Chciał wpić się w te kształtne wargi, by dobrze zapamiętać ich
smak. Czy on zdąży? Czy jest w ogóle w stanie? Czy wszystko z nim
w porządku? Tak cholernie za nim tęsknił...
W
końcu dotarli do dużej polanki. Na ziemi nie było widocznych
ludzkich śladów. Byli tu pierwsi. Ta myśl nie pocieszyła go ani
trochę. Bandyci nakazali mu się zatrzymać. Zrobił co mu
powiedziano.
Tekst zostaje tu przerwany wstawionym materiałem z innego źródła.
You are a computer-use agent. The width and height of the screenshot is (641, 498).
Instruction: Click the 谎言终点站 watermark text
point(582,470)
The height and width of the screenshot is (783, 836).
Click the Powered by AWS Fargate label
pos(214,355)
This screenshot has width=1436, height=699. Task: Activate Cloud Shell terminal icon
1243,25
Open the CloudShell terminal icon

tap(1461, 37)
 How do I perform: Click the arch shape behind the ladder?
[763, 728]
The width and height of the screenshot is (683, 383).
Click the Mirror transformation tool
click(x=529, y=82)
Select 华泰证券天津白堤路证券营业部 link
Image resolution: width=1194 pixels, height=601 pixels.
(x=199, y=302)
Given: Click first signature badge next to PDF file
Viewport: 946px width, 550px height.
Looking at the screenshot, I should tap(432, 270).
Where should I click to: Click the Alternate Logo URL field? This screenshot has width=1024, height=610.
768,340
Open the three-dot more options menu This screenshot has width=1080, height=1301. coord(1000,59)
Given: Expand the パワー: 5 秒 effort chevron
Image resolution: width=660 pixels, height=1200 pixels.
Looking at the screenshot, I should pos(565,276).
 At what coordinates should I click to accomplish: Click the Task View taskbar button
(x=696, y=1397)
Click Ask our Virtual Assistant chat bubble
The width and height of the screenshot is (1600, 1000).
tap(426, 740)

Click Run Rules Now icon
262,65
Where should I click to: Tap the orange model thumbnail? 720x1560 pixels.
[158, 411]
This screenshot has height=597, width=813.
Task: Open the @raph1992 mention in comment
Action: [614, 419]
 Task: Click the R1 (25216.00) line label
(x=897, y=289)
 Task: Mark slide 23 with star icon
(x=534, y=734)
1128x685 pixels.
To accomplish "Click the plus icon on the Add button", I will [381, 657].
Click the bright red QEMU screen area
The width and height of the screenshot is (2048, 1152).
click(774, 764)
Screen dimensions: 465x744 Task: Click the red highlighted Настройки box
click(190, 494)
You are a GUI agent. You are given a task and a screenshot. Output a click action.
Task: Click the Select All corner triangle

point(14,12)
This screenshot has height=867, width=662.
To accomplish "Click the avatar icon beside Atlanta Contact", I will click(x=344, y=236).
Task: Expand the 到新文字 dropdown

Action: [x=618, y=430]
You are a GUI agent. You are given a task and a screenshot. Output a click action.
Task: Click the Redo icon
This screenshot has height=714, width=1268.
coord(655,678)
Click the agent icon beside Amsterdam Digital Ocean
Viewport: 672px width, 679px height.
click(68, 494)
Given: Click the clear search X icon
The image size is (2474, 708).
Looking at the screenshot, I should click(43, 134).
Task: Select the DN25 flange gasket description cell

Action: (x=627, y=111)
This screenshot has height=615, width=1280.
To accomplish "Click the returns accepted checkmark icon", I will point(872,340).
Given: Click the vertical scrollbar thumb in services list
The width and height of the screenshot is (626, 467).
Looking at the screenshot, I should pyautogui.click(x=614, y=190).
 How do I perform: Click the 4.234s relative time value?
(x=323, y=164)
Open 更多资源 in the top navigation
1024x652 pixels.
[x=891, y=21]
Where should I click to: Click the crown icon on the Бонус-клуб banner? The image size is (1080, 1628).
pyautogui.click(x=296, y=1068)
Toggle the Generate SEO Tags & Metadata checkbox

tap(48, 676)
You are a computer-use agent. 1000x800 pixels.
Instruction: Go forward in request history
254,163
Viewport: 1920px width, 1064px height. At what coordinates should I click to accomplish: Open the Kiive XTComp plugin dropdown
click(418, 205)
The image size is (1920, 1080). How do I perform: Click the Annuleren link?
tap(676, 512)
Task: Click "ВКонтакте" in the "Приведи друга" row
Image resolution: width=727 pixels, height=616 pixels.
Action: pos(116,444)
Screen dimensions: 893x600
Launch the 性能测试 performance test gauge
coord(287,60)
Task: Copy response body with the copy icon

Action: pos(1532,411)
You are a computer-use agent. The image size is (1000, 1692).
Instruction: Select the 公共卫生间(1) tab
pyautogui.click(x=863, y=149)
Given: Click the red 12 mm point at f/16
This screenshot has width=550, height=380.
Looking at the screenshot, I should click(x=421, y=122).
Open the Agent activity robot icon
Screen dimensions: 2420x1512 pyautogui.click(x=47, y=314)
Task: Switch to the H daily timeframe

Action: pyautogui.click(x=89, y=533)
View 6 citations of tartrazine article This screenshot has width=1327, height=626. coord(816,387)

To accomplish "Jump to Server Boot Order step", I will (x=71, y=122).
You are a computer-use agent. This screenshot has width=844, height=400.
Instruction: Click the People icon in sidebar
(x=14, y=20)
Nie chciał stwarzać problemów, teraz to nie miało
sensu. Musiał grać na czas... Bo może Gerard...
Przestań.
Jakiś surowy głos w jego głowie nakazał mu skończyć z tymi
bzdurami. Gerard dopiero co wybudził się ze śpiączki. Jest chory.
Ledwo przeżył. Jesteś setki kilometrów od Newark. Nikt nie wie
gdzie. On cię nie znajdzie. On nigdy nie zdoła cię uratować. On
przeżył, ty nie. Koniec.
***
- Co
pani wyprawia?! - usłyszała za sobą grzmiący głos lekarza.
-
Ja... - zawahała się.
-
Niech pani natychmiast opuści tę salę! Pacjent potrzebuje spokoju.
Zaczynam wątpić w pani kompetencje, pani Green. - Zagrzmiał
tubalnie ordynator.
-
Ale...
- Bez
dyskusji. - Uciął rozmowę.
Sally
pospiesznie wyszła z pokoju. Rzuciła ostatnie spojrzenie na
Gerarda. Gdy tylko zamknęły się za nią drzwi wybuchnęła
płaczem. Ale ja miałam mu powiedzieć, że jego miłość jest w
niebezpieczeństwie...
***
Dookoła
tylko śnieg. Biała, niepokryta niczym przestrzeń. Dookoła gęste
drzewa przyprószone puchem. I on. Pośrodku tej nicości. Pojedyncza
łza spływała mu po policzku. Już nigdy. To takie okrutne słowo.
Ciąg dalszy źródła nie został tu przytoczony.